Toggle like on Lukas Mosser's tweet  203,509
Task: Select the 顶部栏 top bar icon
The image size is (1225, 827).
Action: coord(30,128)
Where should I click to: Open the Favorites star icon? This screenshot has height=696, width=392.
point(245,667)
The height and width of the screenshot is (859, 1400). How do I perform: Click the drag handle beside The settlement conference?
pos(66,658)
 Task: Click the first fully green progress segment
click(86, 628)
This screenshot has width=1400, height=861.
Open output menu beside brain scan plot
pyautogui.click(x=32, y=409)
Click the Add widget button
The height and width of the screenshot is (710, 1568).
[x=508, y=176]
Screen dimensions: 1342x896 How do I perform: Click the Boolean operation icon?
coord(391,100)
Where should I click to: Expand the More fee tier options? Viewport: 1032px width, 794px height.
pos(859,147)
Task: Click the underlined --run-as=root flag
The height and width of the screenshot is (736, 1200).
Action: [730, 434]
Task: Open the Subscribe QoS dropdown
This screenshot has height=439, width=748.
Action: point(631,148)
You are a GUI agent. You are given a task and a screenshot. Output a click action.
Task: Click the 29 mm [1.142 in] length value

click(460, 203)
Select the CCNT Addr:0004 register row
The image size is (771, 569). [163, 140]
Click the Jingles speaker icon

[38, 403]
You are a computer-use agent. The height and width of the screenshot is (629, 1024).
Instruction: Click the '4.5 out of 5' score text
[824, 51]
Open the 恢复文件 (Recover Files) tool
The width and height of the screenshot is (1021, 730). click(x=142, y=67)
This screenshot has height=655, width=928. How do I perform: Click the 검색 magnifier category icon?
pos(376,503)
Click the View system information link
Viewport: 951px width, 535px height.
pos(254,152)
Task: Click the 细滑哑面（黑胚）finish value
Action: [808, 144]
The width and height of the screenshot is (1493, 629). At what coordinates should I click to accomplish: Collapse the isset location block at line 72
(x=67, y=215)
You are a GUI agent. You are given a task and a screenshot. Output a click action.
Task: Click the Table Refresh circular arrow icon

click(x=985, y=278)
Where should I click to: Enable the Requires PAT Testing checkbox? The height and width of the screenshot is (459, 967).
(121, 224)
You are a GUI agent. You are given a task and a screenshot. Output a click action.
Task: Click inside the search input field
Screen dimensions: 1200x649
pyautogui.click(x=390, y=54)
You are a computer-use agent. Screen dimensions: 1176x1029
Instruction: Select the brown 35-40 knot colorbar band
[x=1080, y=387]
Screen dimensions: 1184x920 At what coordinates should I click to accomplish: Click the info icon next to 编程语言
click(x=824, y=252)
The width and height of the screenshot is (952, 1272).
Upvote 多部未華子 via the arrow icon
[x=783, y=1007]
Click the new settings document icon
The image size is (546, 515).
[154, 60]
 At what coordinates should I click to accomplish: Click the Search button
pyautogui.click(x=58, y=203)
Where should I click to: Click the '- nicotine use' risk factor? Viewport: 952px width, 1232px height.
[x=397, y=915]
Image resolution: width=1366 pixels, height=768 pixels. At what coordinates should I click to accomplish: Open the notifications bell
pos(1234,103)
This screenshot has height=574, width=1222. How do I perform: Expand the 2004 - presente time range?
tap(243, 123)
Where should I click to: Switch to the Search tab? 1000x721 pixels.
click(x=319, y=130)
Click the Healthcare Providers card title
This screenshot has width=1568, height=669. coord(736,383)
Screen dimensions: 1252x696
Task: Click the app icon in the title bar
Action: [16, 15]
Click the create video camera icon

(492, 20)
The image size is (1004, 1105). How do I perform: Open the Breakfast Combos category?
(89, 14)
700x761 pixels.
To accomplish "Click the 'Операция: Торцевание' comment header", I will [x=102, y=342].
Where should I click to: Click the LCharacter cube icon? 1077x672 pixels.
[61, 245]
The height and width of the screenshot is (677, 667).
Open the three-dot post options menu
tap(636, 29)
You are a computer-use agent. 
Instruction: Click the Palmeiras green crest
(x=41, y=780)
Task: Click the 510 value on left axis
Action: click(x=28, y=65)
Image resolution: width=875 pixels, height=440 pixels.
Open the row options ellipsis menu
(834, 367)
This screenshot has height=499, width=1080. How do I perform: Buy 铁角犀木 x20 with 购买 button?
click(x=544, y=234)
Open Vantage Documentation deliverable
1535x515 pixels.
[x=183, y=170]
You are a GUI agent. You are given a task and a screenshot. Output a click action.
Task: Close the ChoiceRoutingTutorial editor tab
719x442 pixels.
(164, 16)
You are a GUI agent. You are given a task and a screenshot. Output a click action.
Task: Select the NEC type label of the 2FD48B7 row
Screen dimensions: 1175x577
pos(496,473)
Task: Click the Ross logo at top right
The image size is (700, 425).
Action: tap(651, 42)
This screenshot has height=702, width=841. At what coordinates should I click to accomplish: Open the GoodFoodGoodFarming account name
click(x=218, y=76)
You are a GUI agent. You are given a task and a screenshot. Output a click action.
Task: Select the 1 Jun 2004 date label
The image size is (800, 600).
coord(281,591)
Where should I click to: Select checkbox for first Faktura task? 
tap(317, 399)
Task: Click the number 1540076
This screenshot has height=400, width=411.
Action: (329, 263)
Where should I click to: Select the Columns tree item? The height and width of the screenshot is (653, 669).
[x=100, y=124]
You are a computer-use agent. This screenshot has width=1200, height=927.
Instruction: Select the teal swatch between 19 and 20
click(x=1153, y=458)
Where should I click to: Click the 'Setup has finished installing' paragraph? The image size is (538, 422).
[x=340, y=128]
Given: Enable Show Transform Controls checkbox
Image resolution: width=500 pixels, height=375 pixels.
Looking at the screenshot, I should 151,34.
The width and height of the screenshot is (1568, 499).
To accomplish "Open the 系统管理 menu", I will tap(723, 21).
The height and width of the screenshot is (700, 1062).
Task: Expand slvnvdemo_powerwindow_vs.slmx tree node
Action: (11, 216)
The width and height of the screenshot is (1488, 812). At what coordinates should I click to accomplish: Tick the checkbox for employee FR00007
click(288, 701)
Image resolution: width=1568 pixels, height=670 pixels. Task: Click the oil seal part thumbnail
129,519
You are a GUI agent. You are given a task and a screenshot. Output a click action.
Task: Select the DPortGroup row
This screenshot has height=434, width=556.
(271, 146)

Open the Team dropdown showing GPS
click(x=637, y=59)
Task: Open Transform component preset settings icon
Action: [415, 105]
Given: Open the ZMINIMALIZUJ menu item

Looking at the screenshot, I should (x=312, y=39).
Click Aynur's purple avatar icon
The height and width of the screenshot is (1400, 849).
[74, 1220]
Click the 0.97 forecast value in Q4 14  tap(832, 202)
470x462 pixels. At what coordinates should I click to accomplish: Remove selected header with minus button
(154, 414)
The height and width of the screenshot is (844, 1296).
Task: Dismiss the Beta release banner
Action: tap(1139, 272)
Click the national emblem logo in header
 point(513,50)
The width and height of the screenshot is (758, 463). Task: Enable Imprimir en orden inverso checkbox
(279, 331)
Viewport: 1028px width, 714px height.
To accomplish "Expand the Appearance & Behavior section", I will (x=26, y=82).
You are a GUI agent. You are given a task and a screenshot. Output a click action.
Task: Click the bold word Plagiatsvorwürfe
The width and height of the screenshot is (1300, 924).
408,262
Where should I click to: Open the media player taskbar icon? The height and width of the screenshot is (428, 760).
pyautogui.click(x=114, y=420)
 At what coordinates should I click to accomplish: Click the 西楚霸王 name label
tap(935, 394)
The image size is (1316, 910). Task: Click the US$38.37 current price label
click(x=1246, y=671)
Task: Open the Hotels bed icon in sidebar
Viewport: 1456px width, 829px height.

| Exercise goal |
Each line above needs to be returned exactly as it is.

| Output of the exercise |
Toggle like on Lukas Mosser's tweet  203,509
Task: Select the 顶部栏 top bar icon
The image size is (1225, 827).
Action: coord(30,128)
Where should I click to: Open the Favorites star icon? This screenshot has height=696, width=392.
point(245,667)
The height and width of the screenshot is (859, 1400). How do I perform: Click the drag handle beside The settlement conference?
pos(66,658)
 Task: Click the first fully green progress segment
click(86, 628)
This screenshot has width=1400, height=861.
Open output menu beside brain scan plot
pyautogui.click(x=32, y=409)
Click the Add widget button
The height and width of the screenshot is (710, 1568).
[x=508, y=176]
Screen dimensions: 1342x896 How do I perform: Click the Boolean operation icon?
coord(391,100)
Where should I click to: Expand the More fee tier options? Viewport: 1032px width, 794px height.
pos(859,147)
Task: Click the underlined --run-as=root flag
The height and width of the screenshot is (736, 1200).
Action: [730, 434]
Task: Open the Subscribe QoS dropdown
This screenshot has height=439, width=748.
Action: point(631,148)
You are a GUI agent. You are given a task and a screenshot. Output a click action.
Task: Click the 29 mm [1.142 in] length value

click(460, 203)
Select the CCNT Addr:0004 register row
The image size is (771, 569). [163, 140]
Click the Jingles speaker icon

[38, 403]
You are a computer-use agent. The height and width of the screenshot is (629, 1024).
Instruction: Click the '4.5 out of 5' score text
[824, 51]
Open the 恢复文件 (Recover Files) tool
The width and height of the screenshot is (1021, 730). click(x=142, y=67)
This screenshot has height=655, width=928. How do I perform: Click the 검색 magnifier category icon?
pos(376,503)
Click the View system information link
Viewport: 951px width, 535px height.
pos(254,152)
Task: Click the 细滑哑面（黑胚）finish value
Action: [808, 144]
The width and height of the screenshot is (1493, 629). At what coordinates should I click to accomplish: Collapse the isset location block at line 72
(x=67, y=215)
You are a GUI agent. You are given a task and a screenshot. Output a click action.
Task: Click the Table Refresh circular arrow icon

click(x=985, y=278)
Where should I click to: Enable the Requires PAT Testing checkbox? The height and width of the screenshot is (459, 967).
(121, 224)
You are a GUI agent. You are given a task and a screenshot. Output a click action.
Task: Click inside the search input field
Screen dimensions: 1200x649
pyautogui.click(x=390, y=54)
You are a computer-use agent. Screen dimensions: 1176x1029
Instruction: Select the brown 35-40 knot colorbar band
[x=1080, y=387]
Screen dimensions: 1184x920 At what coordinates should I click to accomplish: Click the info icon next to 编程语言
click(x=824, y=252)
The width and height of the screenshot is (952, 1272).
Upvote 多部未華子 via the arrow icon
[x=783, y=1007]
Click the new settings document icon
The image size is (546, 515).
[154, 60]
 At what coordinates should I click to accomplish: Click the Search button
pyautogui.click(x=58, y=203)
Where should I click to: Click the '- nicotine use' risk factor? Viewport: 952px width, 1232px height.
[x=397, y=915]
Image resolution: width=1366 pixels, height=768 pixels. At what coordinates should I click to accomplish: Open the notifications bell
pos(1234,103)
This screenshot has height=574, width=1222. How do I perform: Expand the 2004 - presente time range?
tap(243, 123)
Where should I click to: Switch to the Search tab? 1000x721 pixels.
click(x=319, y=130)
Click the Healthcare Providers card title
This screenshot has width=1568, height=669. coord(736,383)
Screen dimensions: 1252x696
Task: Click the app icon in the title bar
Action: [16, 15]
Click the create video camera icon

(492, 20)
The image size is (1004, 1105). How do I perform: Open the Breakfast Combos category?
(89, 14)
700x761 pixels.
To accomplish "Click the 'Операция: Торцевание' comment header", I will [x=102, y=342].
Where should I click to: Click the LCharacter cube icon? 1077x672 pixels.
[61, 245]
The height and width of the screenshot is (677, 667).
Open the three-dot post options menu
tap(636, 29)
You are a computer-use agent. 
Instruction: Click the Palmeiras green crest
(x=41, y=780)
Task: Click the 510 value on left axis
Action: click(x=28, y=65)
Image resolution: width=875 pixels, height=440 pixels.
Open the row options ellipsis menu
(834, 367)
This screenshot has height=499, width=1080. How do I perform: Buy 铁角犀木 x20 with 购买 button?
click(x=544, y=234)
Open Vantage Documentation deliverable
1535x515 pixels.
[x=183, y=170]
You are a GUI agent. You are given a task and a screenshot. Output a click action.
Task: Close the ChoiceRoutingTutorial editor tab
719x442 pixels.
(164, 16)
You are a GUI agent. You are given a task and a screenshot. Output a click action.
Task: Select the NEC type label of the 2FD48B7 row
Screen dimensions: 1175x577
pos(496,473)
Task: Click the Ross logo at top right
The image size is (700, 425).
Action: tap(651, 42)
This screenshot has height=702, width=841. At what coordinates should I click to accomplish: Open the GoodFoodGoodFarming account name
click(x=218, y=76)
You are a GUI agent. You are given a task and a screenshot. Output a click action.
Task: Select the 1 Jun 2004 date label
The image size is (800, 600).
coord(281,591)
Where should I click to: Select checkbox for first Faktura task? 
tap(317, 399)
Task: Click the number 1540076
This screenshot has height=400, width=411.
Action: (329, 263)
Where should I click to: Select the Columns tree item? The height and width of the screenshot is (653, 669).
[x=100, y=124]
You are a computer-use agent. This screenshot has width=1200, height=927.
Instruction: Select the teal swatch between 19 and 20
click(x=1153, y=458)
Where should I click to: Click the 'Setup has finished installing' paragraph? The image size is (538, 422).
[x=340, y=128]
Given: Enable Show Transform Controls checkbox
Image resolution: width=500 pixels, height=375 pixels.
Looking at the screenshot, I should 151,34.
The width and height of the screenshot is (1568, 499).
To accomplish "Open the 系统管理 menu", I will tap(723, 21).
The height and width of the screenshot is (700, 1062).
Task: Expand slvnvdemo_powerwindow_vs.slmx tree node
Action: (11, 216)
The width and height of the screenshot is (1488, 812). At what coordinates should I click to accomplish: Tick the checkbox for employee FR00007
click(288, 701)
Image resolution: width=1568 pixels, height=670 pixels. Task: Click the oil seal part thumbnail
129,519
You are a GUI agent. You are given a task and a screenshot. Output a click action.
Task: Select the DPortGroup row
This screenshot has height=434, width=556.
(271, 146)

Open the Team dropdown showing GPS
click(x=637, y=59)
Task: Open Transform component preset settings icon
Action: [415, 105]
Given: Open the ZMINIMALIZUJ menu item

Looking at the screenshot, I should (x=312, y=39).
Click Aynur's purple avatar icon
The height and width of the screenshot is (1400, 849).
[74, 1220]
Click the 0.97 forecast value in Q4 14  tap(832, 202)
470x462 pixels. At what coordinates should I click to accomplish: Remove selected header with minus button
(154, 414)
The height and width of the screenshot is (844, 1296).
Task: Dismiss the Beta release banner
Action: tap(1139, 272)
Click the national emblem logo in header
 point(513,50)
The width and height of the screenshot is (758, 463). Task: Enable Imprimir en orden inverso checkbox
(279, 331)
Viewport: 1028px width, 714px height.
To accomplish "Expand the Appearance & Behavior section", I will (x=26, y=82).
You are a GUI agent. You are given a task and a screenshot. Output a click action.
Task: Click the bold word Plagiatsvorwürfe
The width and height of the screenshot is (1300, 924).
408,262
Where should I click to: Open the media player taskbar icon? The height and width of the screenshot is (428, 760).
pyautogui.click(x=114, y=420)
 At what coordinates should I click to accomplish: Click the 西楚霸王 name label
tap(935, 394)
The image size is (1316, 910). Task: Click the US$38.37 current price label
click(x=1246, y=671)
Task: Open the Hotels bed icon in sidebar
Viewport: 1456px width, 829px height.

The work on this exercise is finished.